(Saved entries)
○ ○ ○

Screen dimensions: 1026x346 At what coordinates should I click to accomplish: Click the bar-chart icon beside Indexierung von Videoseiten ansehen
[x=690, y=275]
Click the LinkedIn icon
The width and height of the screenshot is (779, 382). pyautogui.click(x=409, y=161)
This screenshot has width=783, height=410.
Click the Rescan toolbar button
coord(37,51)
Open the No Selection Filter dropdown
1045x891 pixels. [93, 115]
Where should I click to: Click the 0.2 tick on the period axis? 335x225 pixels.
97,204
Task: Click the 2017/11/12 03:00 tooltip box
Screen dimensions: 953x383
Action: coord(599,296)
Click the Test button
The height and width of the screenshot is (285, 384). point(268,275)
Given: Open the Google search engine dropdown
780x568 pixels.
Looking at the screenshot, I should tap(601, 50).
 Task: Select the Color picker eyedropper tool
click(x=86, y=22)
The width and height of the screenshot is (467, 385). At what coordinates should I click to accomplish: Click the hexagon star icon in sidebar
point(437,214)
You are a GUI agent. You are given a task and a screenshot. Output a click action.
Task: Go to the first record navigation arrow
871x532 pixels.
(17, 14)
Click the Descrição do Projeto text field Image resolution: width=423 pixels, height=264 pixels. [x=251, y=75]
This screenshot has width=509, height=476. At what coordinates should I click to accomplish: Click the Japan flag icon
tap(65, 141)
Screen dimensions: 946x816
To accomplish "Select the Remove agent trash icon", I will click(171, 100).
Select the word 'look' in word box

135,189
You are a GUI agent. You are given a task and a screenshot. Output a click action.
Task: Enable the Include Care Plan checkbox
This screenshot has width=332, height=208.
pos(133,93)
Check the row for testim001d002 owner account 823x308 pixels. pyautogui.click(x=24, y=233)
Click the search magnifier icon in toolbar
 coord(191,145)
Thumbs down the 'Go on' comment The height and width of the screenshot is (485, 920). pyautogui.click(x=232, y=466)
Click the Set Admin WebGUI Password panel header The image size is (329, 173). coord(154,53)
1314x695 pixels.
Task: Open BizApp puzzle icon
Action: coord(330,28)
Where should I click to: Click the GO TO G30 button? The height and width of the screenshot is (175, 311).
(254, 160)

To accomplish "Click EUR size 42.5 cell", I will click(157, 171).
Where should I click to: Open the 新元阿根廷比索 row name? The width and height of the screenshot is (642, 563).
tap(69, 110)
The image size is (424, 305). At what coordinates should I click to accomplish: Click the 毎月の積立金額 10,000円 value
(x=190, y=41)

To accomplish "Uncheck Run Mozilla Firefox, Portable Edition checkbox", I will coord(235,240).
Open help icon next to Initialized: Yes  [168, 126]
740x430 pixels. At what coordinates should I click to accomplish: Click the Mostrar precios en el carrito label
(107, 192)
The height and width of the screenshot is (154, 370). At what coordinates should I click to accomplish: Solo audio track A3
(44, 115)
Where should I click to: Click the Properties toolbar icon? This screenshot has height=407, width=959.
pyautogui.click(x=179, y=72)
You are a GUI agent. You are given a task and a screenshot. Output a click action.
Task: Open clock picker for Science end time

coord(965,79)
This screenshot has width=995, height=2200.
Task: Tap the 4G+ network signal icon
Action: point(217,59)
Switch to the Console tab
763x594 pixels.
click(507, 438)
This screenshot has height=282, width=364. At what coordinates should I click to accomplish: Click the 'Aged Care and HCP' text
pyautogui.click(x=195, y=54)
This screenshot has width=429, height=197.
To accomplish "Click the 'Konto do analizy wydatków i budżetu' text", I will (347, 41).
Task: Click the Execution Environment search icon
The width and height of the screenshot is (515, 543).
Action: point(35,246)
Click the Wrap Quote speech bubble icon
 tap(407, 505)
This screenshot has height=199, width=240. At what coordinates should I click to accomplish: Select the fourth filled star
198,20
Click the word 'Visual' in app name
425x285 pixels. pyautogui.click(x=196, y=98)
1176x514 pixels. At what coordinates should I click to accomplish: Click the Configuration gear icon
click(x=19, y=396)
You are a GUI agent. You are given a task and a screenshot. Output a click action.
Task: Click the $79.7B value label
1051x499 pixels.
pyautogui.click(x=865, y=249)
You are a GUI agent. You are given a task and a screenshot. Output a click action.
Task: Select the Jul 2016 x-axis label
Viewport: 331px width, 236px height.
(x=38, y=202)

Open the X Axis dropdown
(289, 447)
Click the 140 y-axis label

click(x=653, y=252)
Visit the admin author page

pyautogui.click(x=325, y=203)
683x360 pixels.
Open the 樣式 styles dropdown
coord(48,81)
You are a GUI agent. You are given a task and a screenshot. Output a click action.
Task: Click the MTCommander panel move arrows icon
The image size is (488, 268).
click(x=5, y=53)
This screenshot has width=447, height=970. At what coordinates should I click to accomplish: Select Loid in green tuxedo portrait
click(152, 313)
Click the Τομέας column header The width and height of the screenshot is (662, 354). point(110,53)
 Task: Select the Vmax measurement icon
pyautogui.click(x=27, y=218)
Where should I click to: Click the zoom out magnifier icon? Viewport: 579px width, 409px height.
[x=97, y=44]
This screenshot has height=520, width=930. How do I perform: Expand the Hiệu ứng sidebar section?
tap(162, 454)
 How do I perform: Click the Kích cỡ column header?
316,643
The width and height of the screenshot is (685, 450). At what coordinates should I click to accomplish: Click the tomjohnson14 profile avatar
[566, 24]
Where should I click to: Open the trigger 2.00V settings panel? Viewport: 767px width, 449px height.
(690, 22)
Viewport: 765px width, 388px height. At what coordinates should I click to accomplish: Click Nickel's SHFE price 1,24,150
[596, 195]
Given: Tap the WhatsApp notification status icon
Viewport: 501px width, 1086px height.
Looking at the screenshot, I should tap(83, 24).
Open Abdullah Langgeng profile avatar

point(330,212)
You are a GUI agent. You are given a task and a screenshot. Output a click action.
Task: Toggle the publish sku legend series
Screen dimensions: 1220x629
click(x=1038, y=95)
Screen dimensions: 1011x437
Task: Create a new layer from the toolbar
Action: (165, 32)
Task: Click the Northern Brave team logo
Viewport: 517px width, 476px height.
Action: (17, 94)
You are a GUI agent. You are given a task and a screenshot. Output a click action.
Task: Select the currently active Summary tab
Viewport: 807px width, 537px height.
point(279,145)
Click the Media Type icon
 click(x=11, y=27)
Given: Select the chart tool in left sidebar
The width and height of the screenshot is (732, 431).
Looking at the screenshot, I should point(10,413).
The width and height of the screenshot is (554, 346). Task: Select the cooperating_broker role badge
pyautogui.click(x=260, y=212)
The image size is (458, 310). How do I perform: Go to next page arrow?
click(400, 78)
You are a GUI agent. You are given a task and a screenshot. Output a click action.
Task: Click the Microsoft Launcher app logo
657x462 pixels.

○ ○ ○

**Your task:** Return every record above exactly, line by line.

**Result of this exercise:**
Screen dimensions: 1026x346 At what coordinates should I click to accomplish: Click the bar-chart icon beside Indexierung von Videoseiten ansehen
[x=690, y=275]
Click the LinkedIn icon
The width and height of the screenshot is (779, 382). pyautogui.click(x=409, y=161)
This screenshot has width=783, height=410.
Click the Rescan toolbar button
coord(37,51)
Open the No Selection Filter dropdown
1045x891 pixels. [93, 115]
Where should I click to: Click the 0.2 tick on the period axis? 335x225 pixels.
97,204
Task: Click the 2017/11/12 03:00 tooltip box
Screen dimensions: 953x383
Action: coord(599,296)
Click the Test button
The height and width of the screenshot is (285, 384). point(268,275)
Given: Open the Google search engine dropdown
780x568 pixels.
Looking at the screenshot, I should tap(601, 50).
 Task: Select the Color picker eyedropper tool
click(x=86, y=22)
The width and height of the screenshot is (467, 385). At what coordinates should I click to accomplish: Click the hexagon star icon in sidebar
point(437,214)
You are a GUI agent. You are given a task and a screenshot. Output a click action.
Task: Go to the first record navigation arrow
871x532 pixels.
(17, 14)
Click the Descrição do Projeto text field Image resolution: width=423 pixels, height=264 pixels. [x=251, y=75]
This screenshot has width=509, height=476. At what coordinates should I click to accomplish: Click the Japan flag icon
tap(65, 141)
Screen dimensions: 946x816
To accomplish "Select the Remove agent trash icon", I will click(171, 100).
Select the word 'look' in word box

135,189
You are a GUI agent. You are given a task and a screenshot. Output a click action.
Task: Enable the Include Care Plan checkbox
This screenshot has width=332, height=208.
pos(133,93)
Check the row for testim001d002 owner account 823x308 pixels. pyautogui.click(x=24, y=233)
Click the search magnifier icon in toolbar
 coord(191,145)
Thumbs down the 'Go on' comment The height and width of the screenshot is (485, 920). pyautogui.click(x=232, y=466)
Click the Set Admin WebGUI Password panel header The image size is (329, 173). coord(154,53)
1314x695 pixels.
Task: Open BizApp puzzle icon
Action: coord(330,28)
Where should I click to: Click the GO TO G30 button? The height and width of the screenshot is (175, 311).
(254, 160)

To accomplish "Click EUR size 42.5 cell", I will click(157, 171).
Where should I click to: Open the 新元阿根廷比索 row name? The width and height of the screenshot is (642, 563).
tap(69, 110)
The image size is (424, 305). At what coordinates should I click to accomplish: Click the 毎月の積立金額 10,000円 value
(x=190, y=41)

To accomplish "Uncheck Run Mozilla Firefox, Portable Edition checkbox", I will coord(235,240).
Open help icon next to Initialized: Yes  [168, 126]
740x430 pixels. At what coordinates should I click to accomplish: Click the Mostrar precios en el carrito label
(107, 192)
The height and width of the screenshot is (154, 370). At what coordinates should I click to accomplish: Solo audio track A3
(44, 115)
Where should I click to: Click the Properties toolbar icon? This screenshot has height=407, width=959.
pyautogui.click(x=179, y=72)
You are a GUI agent. You are given a task and a screenshot. Output a click action.
Task: Open clock picker for Science end time

coord(965,79)
This screenshot has width=995, height=2200.
Task: Tap the 4G+ network signal icon
Action: point(217,59)
Switch to the Console tab
763x594 pixels.
click(507, 438)
This screenshot has height=282, width=364. At what coordinates should I click to accomplish: Click the 'Aged Care and HCP' text
pyautogui.click(x=195, y=54)
This screenshot has width=429, height=197.
To accomplish "Click the 'Konto do analizy wydatków i budżetu' text", I will (347, 41).
Task: Click the Execution Environment search icon
The width and height of the screenshot is (515, 543).
Action: point(35,246)
Click the Wrap Quote speech bubble icon
 tap(407, 505)
This screenshot has height=199, width=240. At what coordinates should I click to accomplish: Select the fourth filled star
198,20
Click the word 'Visual' in app name
425x285 pixels. pyautogui.click(x=196, y=98)
1176x514 pixels. At what coordinates should I click to accomplish: Click the Configuration gear icon
click(x=19, y=396)
You are a GUI agent. You are given a task and a screenshot. Output a click action.
Task: Click the $79.7B value label
1051x499 pixels.
pyautogui.click(x=865, y=249)
You are a GUI agent. You are given a task and a screenshot. Output a click action.
Task: Select the Jul 2016 x-axis label
Viewport: 331px width, 236px height.
(x=38, y=202)

Open the X Axis dropdown
(289, 447)
Click the 140 y-axis label

click(x=653, y=252)
Visit the admin author page

pyautogui.click(x=325, y=203)
683x360 pixels.
Open the 樣式 styles dropdown
coord(48,81)
You are a GUI agent. You are given a task and a screenshot. Output a click action.
Task: Click the MTCommander panel move arrows icon
The image size is (488, 268).
click(x=5, y=53)
This screenshot has width=447, height=970. At what coordinates should I click to accomplish: Select Loid in green tuxedo portrait
click(152, 313)
Click the Τομέας column header The width and height of the screenshot is (662, 354). point(110,53)
 Task: Select the Vmax measurement icon
pyautogui.click(x=27, y=218)
Where should I click to: Click the zoom out magnifier icon? Viewport: 579px width, 409px height.
[x=97, y=44]
This screenshot has height=520, width=930. How do I perform: Expand the Hiệu ứng sidebar section?
tap(162, 454)
 How do I perform: Click the Kích cỡ column header?
316,643
The width and height of the screenshot is (685, 450). At what coordinates should I click to accomplish: Click the tomjohnson14 profile avatar
[566, 24]
Where should I click to: Open the trigger 2.00V settings panel? Viewport: 767px width, 449px height.
(690, 22)
Viewport: 765px width, 388px height. At what coordinates should I click to accomplish: Click Nickel's SHFE price 1,24,150
[596, 195]
Given: Tap the WhatsApp notification status icon
Viewport: 501px width, 1086px height.
Looking at the screenshot, I should tap(83, 24).
Open Abdullah Langgeng profile avatar

point(330,212)
You are a GUI agent. You are given a task and a screenshot. Output a click action.
Task: Toggle the publish sku legend series
Screen dimensions: 1220x629
click(x=1038, y=95)
Screen dimensions: 1011x437
Task: Create a new layer from the toolbar
Action: (165, 32)
Task: Click the Northern Brave team logo
Viewport: 517px width, 476px height.
Action: (17, 94)
You are a GUI agent. You are given a task and a screenshot. Output a click action.
Task: Select the currently active Summary tab
Viewport: 807px width, 537px height.
point(279,145)
Click the Media Type icon
 click(x=11, y=27)
Given: Select the chart tool in left sidebar
The width and height of the screenshot is (732, 431).
Looking at the screenshot, I should point(10,413).
The width and height of the screenshot is (554, 346). Task: Select the cooperating_broker role badge
pyautogui.click(x=260, y=212)
The image size is (458, 310). How do I perform: Go to next page arrow?
click(400, 78)
You are a GUI agent. You are given a task and a screenshot. Output a click action.
Task: Click the Microsoft Launcher app logo
657x462 pixels.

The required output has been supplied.